◆ What is needed
Begin at the line that has "You are a computer-use agent. The" and stop after the last of the entries. Rewrite those lines with "magnifier" replaced by "magnifying glass" and nothing else altered.

◆ Records for this exercise
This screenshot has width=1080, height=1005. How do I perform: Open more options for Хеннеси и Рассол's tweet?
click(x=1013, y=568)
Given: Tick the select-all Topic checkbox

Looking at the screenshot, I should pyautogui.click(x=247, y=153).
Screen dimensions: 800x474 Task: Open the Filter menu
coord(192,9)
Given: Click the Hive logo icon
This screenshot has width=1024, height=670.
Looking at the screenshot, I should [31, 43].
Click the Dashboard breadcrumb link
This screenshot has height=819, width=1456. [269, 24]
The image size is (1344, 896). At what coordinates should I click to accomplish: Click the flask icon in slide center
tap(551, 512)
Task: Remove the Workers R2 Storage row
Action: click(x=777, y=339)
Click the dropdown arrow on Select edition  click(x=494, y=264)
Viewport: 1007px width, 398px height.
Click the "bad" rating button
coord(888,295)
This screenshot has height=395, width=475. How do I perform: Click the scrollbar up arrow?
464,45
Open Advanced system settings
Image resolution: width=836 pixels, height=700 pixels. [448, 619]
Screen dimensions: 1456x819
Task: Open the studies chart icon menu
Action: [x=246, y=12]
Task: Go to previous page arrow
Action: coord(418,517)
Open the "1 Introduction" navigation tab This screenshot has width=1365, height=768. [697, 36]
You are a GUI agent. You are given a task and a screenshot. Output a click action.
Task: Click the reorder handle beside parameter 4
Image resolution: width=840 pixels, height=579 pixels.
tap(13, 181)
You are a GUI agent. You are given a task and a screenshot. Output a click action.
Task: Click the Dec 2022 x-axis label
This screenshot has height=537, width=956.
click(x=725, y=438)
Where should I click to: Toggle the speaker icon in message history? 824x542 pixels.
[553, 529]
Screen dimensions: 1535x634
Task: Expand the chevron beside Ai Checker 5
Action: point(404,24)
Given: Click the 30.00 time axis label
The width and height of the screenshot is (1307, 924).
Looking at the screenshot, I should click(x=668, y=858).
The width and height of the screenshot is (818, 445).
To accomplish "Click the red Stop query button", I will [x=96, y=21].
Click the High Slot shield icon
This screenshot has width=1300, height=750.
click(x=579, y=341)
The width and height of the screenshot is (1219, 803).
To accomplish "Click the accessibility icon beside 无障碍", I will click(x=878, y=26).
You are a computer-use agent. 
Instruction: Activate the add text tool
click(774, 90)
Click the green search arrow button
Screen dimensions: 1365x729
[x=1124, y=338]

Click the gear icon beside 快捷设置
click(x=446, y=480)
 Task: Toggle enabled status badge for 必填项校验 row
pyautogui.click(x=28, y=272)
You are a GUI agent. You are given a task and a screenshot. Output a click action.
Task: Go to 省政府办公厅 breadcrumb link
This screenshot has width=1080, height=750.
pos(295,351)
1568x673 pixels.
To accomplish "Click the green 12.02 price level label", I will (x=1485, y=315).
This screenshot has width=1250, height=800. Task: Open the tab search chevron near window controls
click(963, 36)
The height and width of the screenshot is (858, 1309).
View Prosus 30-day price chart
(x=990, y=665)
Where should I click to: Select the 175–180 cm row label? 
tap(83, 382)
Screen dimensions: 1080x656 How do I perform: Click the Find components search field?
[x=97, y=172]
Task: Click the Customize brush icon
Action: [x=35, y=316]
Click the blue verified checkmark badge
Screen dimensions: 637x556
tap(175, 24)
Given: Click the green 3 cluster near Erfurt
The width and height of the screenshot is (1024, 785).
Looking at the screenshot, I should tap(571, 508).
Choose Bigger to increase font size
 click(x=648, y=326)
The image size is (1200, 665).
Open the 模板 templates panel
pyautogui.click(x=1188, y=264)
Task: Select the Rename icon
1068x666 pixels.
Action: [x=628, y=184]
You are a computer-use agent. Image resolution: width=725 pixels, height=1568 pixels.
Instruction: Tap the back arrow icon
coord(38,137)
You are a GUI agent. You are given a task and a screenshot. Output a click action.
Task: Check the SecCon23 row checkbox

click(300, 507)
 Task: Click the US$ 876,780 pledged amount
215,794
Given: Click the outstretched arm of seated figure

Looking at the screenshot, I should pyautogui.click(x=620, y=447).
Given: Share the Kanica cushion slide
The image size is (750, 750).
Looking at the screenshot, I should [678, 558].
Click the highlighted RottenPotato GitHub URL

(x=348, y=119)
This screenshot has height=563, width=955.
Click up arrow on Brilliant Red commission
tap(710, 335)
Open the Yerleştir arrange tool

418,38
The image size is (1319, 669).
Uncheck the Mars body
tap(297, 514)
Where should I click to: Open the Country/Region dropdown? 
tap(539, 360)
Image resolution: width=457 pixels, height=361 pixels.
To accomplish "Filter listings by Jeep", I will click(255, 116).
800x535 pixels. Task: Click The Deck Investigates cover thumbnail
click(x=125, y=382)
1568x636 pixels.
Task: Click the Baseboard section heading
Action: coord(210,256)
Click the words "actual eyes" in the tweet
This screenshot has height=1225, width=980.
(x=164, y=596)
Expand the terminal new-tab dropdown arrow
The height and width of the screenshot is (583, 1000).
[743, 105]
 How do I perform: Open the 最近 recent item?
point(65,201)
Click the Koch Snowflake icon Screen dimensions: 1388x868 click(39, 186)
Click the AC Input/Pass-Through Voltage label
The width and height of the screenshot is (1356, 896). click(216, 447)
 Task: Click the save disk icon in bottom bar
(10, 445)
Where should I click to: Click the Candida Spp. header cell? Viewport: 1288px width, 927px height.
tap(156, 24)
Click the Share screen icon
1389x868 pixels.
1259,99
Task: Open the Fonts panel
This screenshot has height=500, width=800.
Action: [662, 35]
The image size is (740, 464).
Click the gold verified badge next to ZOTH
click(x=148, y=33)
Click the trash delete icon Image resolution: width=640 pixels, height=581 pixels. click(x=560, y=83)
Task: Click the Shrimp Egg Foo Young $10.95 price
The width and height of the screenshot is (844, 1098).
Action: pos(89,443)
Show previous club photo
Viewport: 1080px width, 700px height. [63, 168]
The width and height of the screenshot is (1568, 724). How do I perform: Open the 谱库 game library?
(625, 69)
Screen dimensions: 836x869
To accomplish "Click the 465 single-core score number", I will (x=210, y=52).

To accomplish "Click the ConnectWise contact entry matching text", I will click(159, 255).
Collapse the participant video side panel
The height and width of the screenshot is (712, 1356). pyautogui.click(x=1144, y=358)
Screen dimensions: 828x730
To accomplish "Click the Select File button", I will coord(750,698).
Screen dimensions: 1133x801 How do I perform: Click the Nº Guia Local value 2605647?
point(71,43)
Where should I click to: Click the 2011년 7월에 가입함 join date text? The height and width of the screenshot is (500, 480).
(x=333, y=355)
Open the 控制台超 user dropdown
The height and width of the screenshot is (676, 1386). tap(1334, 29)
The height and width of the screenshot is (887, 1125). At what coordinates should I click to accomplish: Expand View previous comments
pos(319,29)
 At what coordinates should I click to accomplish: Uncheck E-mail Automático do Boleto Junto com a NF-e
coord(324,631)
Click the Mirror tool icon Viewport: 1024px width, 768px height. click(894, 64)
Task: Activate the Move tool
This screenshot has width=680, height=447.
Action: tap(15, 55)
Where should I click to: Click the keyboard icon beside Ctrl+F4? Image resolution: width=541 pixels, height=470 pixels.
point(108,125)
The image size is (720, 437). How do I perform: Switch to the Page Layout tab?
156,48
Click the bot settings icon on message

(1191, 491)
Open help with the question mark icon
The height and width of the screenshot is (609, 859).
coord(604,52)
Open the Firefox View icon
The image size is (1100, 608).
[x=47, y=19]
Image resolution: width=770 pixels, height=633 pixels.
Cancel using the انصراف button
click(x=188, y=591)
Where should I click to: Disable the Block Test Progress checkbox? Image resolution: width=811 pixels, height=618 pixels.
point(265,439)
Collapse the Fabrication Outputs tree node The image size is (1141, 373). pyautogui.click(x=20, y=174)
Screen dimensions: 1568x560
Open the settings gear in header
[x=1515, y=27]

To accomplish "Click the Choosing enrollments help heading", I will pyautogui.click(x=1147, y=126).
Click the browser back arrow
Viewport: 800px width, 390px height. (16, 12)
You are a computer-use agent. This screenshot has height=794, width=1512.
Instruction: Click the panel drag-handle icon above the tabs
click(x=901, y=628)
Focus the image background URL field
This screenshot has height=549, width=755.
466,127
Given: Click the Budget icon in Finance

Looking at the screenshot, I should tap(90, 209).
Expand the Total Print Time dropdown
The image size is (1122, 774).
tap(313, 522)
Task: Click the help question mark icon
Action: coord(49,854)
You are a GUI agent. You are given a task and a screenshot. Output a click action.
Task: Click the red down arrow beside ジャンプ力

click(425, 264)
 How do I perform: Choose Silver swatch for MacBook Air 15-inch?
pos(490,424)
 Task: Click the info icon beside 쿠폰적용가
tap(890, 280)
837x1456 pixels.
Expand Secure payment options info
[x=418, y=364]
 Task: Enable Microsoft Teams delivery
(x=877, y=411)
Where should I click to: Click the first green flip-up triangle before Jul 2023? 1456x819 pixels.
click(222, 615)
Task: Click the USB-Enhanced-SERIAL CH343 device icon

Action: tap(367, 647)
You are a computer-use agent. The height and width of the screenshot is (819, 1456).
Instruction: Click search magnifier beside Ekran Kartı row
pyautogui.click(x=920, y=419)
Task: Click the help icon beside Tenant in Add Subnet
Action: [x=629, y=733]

◆ Complete answer
You are a computer-use agent. The height and width of the screenshot is (819, 1456).
Instruction: Click search magnifying glass beside Ekran Kartı row
pyautogui.click(x=920, y=419)
Task: Click the help icon beside Tenant in Add Subnet
Action: [x=629, y=733]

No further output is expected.